Current Setting: 128 (optimized for typical systems)

How to adjust:

# In backend/services/metadata_loader.py or when initializing FAISSVectorSearch:
search = FAISSVectorSearch(default_batch_size=256)  # Larger batch for GPU/high-memory systems
search = FAISSVectorSearch(default_batch_size=64)   # Smaller batch for low-memory systems

Batch Size Recommendations:

System	RAM	GPU	Recommended Size
Low-end (4GB RAM, CPU only)	<8GB	No	32-64
Mid-range (8GB RAM, CPU)	8-16GB	No	96-128
High-end (16GB+ RAM)	16GB+	No	128-256
GPU-enabled	Any	Yes	256-512

Performance Impact:

Larger batch = faster throughput, more memory
Smaller batch = slower throughput, less memory
Sweet spot for CPU: 128

2. Embedding Cache

Current Behavior: Automatic

Enabled by default
Built incrementally during indexing
Persisted to disk for reuse
~1 MB per 30,000 indicators

To disable caching (if storage is limited):

# In faiss_vector_search.py _save_index()
# Comment out: self._save_embedding_cache()

Cache Hit Rate:

First run: 0% (building cache)
Second run: 10-20% (typical for metadata)
Subsequent runs: Consistent, depends on data changes

3. Index Storage

File Structure:

backend/data/faiss_index/
├── economic_indicators.index        # FAISS index (~45 MB)
├── economic_indicators_metadata.json # Indicator metadata (~200 KB)
├── economic_indicators_id_map.json  # ID mapping (~50 KB)
└── economic_indicators_embedding_cache.json  # Embeddings (~1 MB)

Storage Requirements:

Total: ~50 MB for 30,000+ indicators
Index growth: ~1.4 KB per indicator
Cache growth: ~32 bytes per unique embedding

Monitoring and Metrics

Log Monitoring

Look for these metrics in logs:

# Batch size confirmation
Default batch size: 128

# Throughput (texts/sec)
Embedding throughput: 203.1 texts/sec
# Target: >100 texts/sec with batch 128

# Cache statistics
Cache stats: 5234 hits / 31725 checks (16.5% hit rate)
Duplicates skipped: 2847

Statistics API

Check optimization metrics:

# Get current stats
curl http://localhost:3001/api/health | jq '.faiss_stats'

# Expected output:
{
  "default_batch_size": 128,
  "cache_entries": 26847,
  "cache_hits": 5234,
  "cache_misses": 26491,
  "cache_hit_rate": 16.5,
  "duplicates_skipped": 2847
}

Troubleshooting

Problem: Indexing is still slow (>5 minutes)

Possible causes:

Batch size too small (default should be 128)
System low on RAM (causing swapping)
Disk I/O bottleneck (slow storage)
CPU underpowered

Solutions:

# Increase batch size if you have RAM
search = FAISSVectorSearch(default_batch_size=256)

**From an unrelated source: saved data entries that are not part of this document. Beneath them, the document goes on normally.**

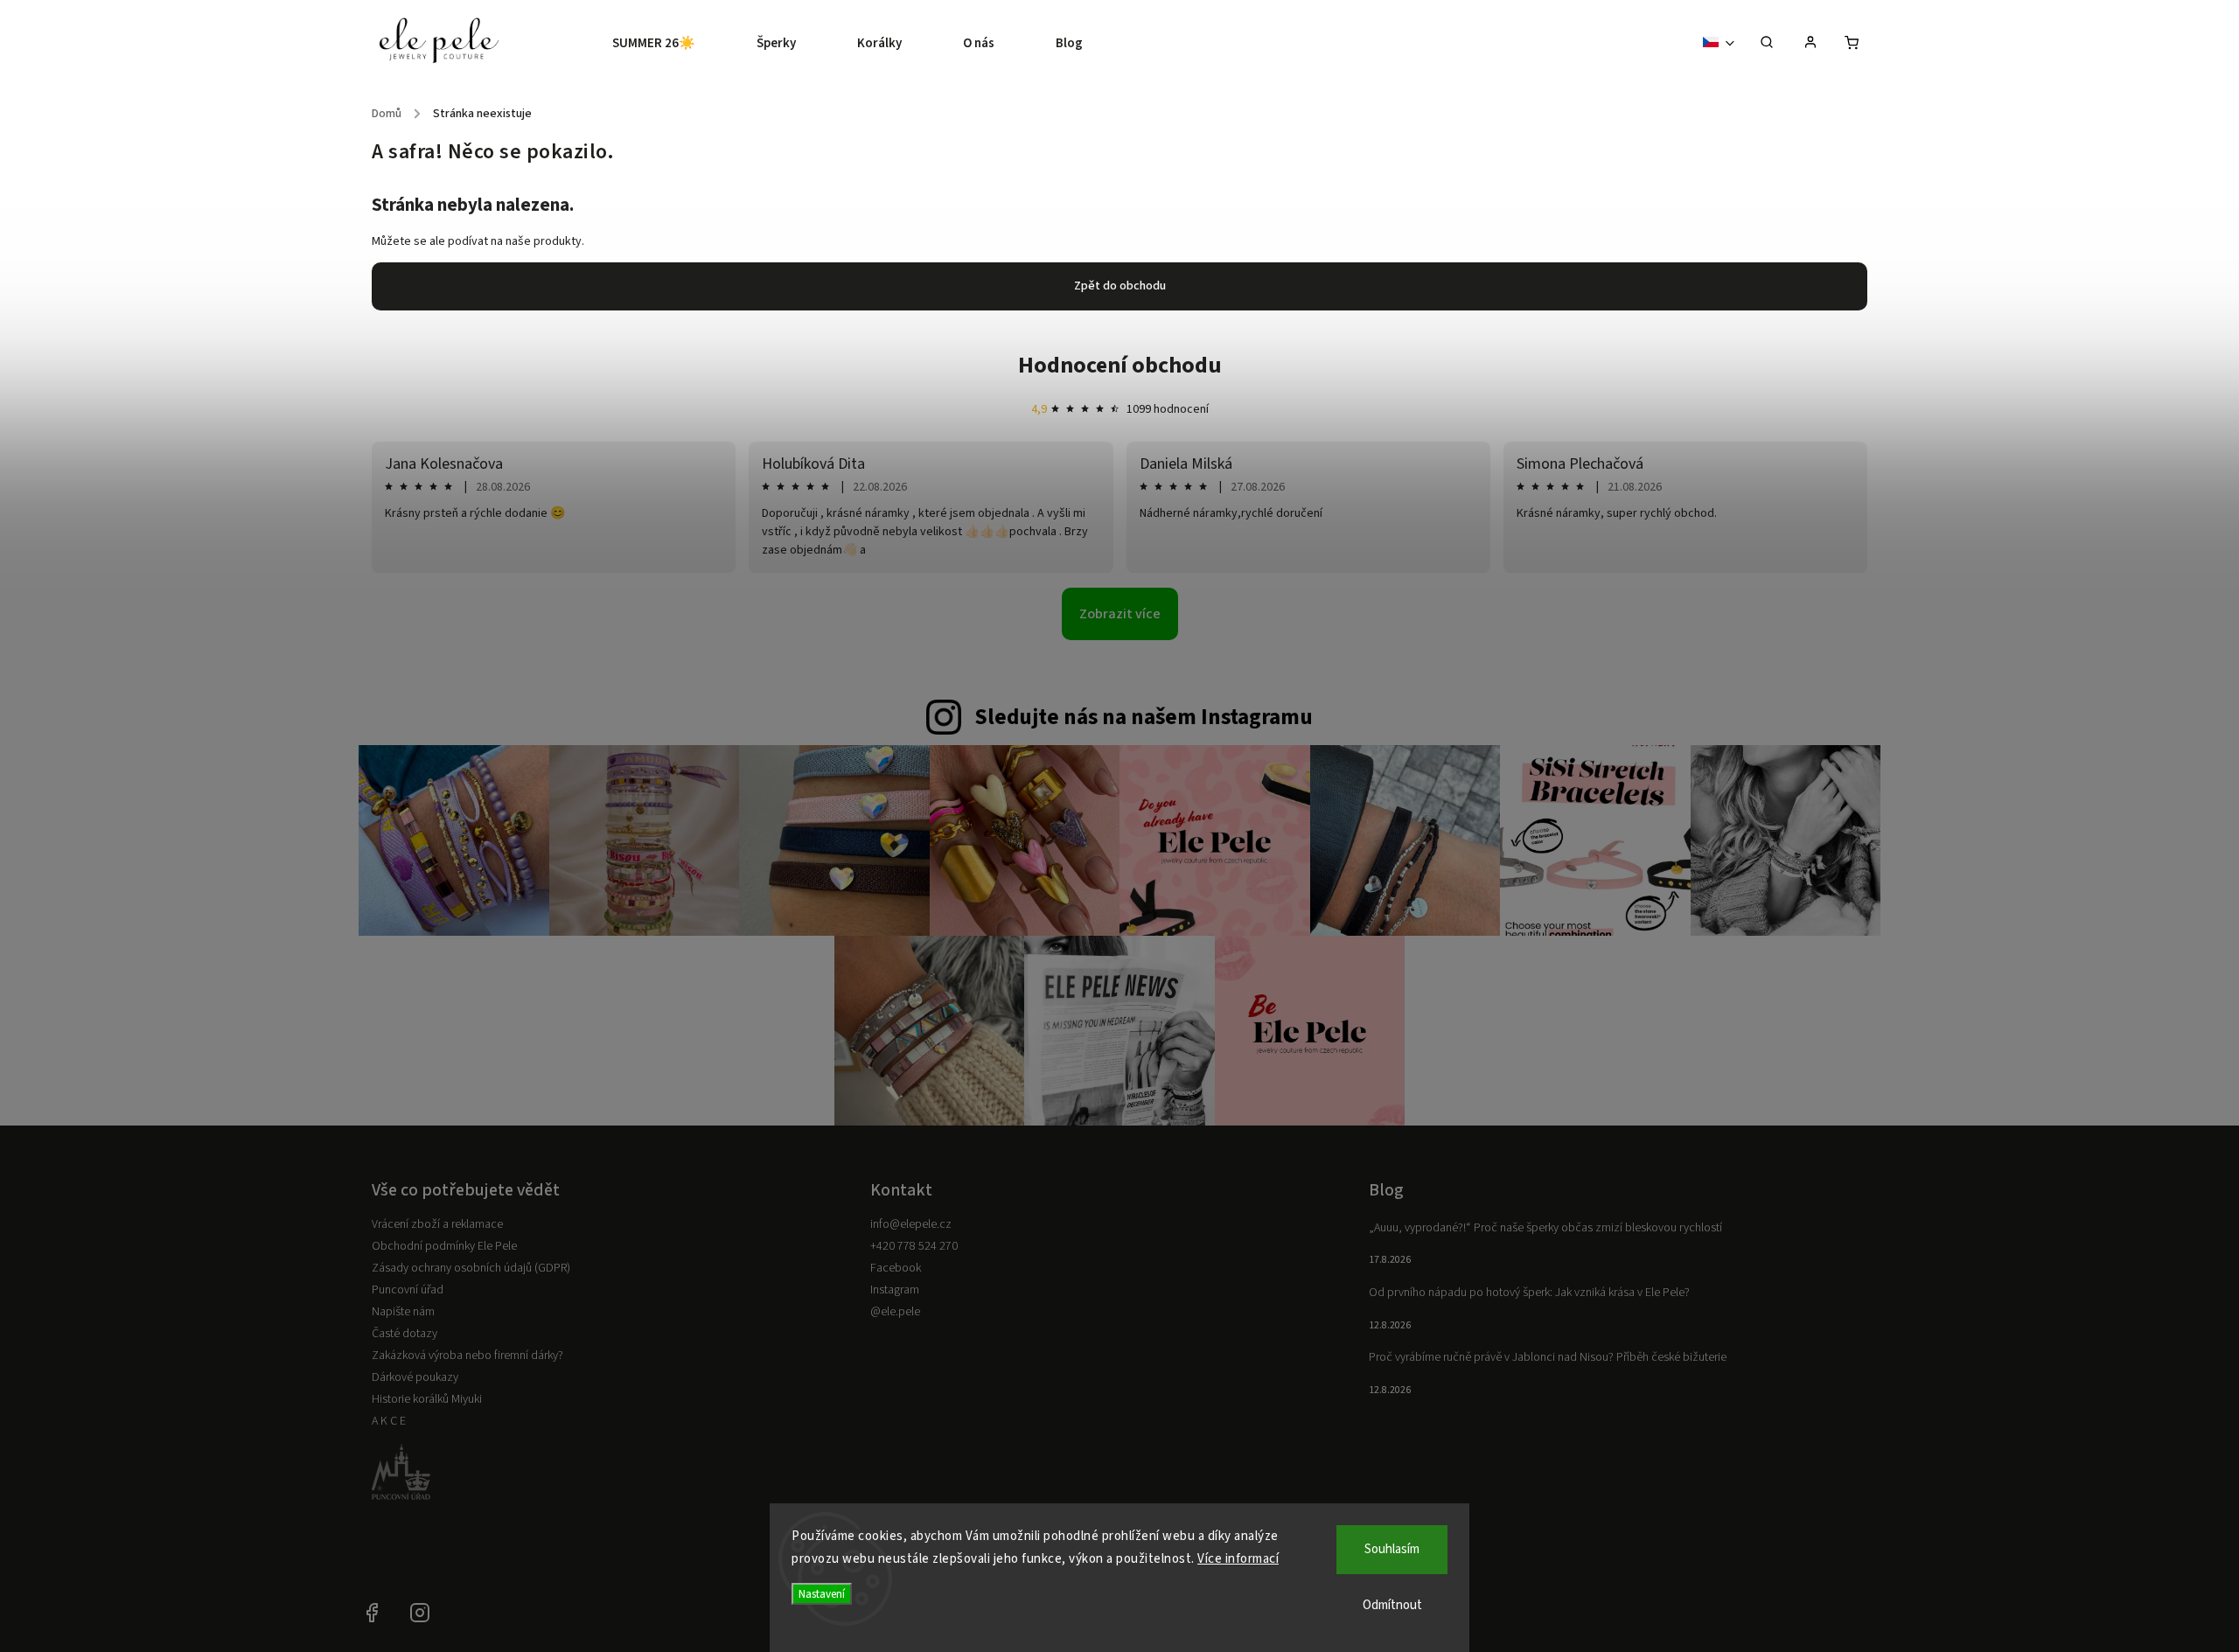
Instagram (894, 1290)
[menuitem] (669, 43)
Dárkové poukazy (415, 1377)
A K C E (389, 1421)
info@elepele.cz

# Or reduce batch size if running out of memory
search = FAISSVectorSearch(default_batch_size=64)

Problem: High memory usage (>500 MB)

Possible causes:

Cache is very large (unlikely with 30k indicators)
Model not unloaded after indexing
Other processes consuming memory

Solutions:

Disable cache if needed (see "To disable caching" above)
Ensure no other indexing operations are running
Check system memory with free -h

Problem: Cache not being reused (0% hit rate on second run)

Possible causes:

Cache file deleted
Index cleared but cache not cleared
Different texts being embedded

Solutions:

# Check if cache file exists
ls -lh backend/data/faiss_index/*cache*

# Verify cache loading in logs
grep "Loaded.*cached embeddings" /tmp/backend-production.log

Performance Baseline

On typical system (4 core CPU, 8GB RAM):

Batch Size: 128
Model: all-MiniLM-L6-v2 (384-dim)
Indicators: 31,725

Indexing Time: ~156 seconds (2.6 minutes)
Throughput: ~203 texts/sec
Cache Hit Rate: ~16.5% (first re-index)
Total Memory: ~50 MB

Expected times for different dataset sizes:

Indicators	Expected Time
1,000	8 seconds
5,000	25 seconds
10,000	50 seconds
31,725	156 seconds (2.6 min)
100,000	~500 seconds (8.3 min)

Advanced Configuration

Customize embedding model (advanced)

# Use a different sentence-transformer model
search = FAISSVectorSearch(
    model_name="sentence-transformers/all-mpnet-base-v2",  # 768-dim, slower
    default_batch_size=64  # Reduce batch for larger embeddings
)

Model Comparison:

Model	Dimension	Speed	Quality
all-MiniLM-L6-v2	384	⚡⚡⚡	⭐⭐⭐⭐
all-mpnet-base-v2	768	⚡⚡	⭐⭐⭐⭐⭐
all-distilroberta-v1	768	⚡⚡	⭐⭐⭐⭐

Using GPU acceleration

# If GPU available, sentence-transformers uses it automatically
# No configuration needed - just ensure CUDA is installed

# To check GPU usage:
# nvidia-smi  (during indexing)

Performance Tips

1. Best time to re-index

During low-traffic periods (e.g., 2-4 AM)
When system has plenty of free RAM
When using cached embeddings (subsequent runs)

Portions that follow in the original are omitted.